■ Brief
Return the lines of the listing from the line that contains "Given: Click the" up to and including the line that contains "Looking at the screenshot, I should 477,403.", reproducing them without change. Omit the pictures from your answer.

■ Input data

----

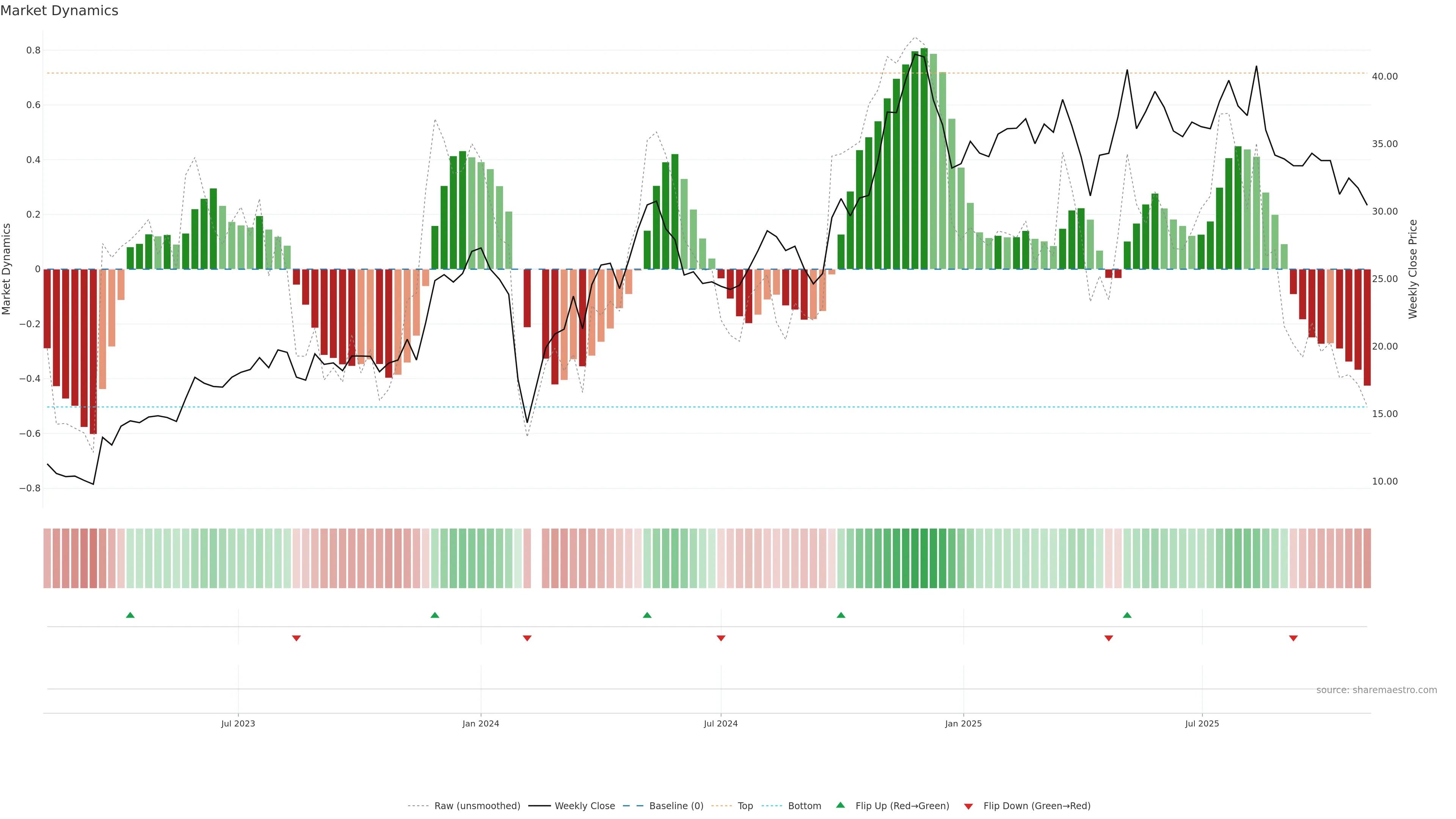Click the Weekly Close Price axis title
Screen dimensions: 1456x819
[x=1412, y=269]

----

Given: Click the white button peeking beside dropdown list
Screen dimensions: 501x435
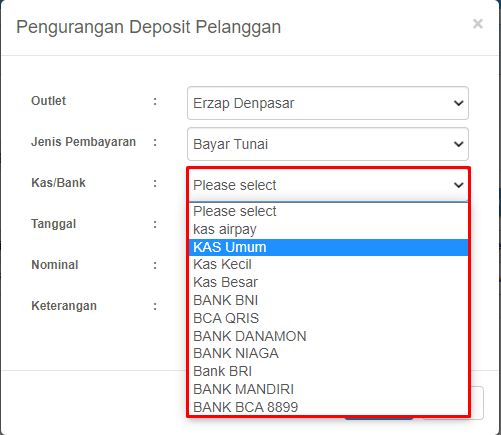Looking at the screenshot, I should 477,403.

----

■ Correct answer
Given: Click the white button peeking beside dropdown list
Screen dimensions: 501x435
Looking at the screenshot, I should 477,403.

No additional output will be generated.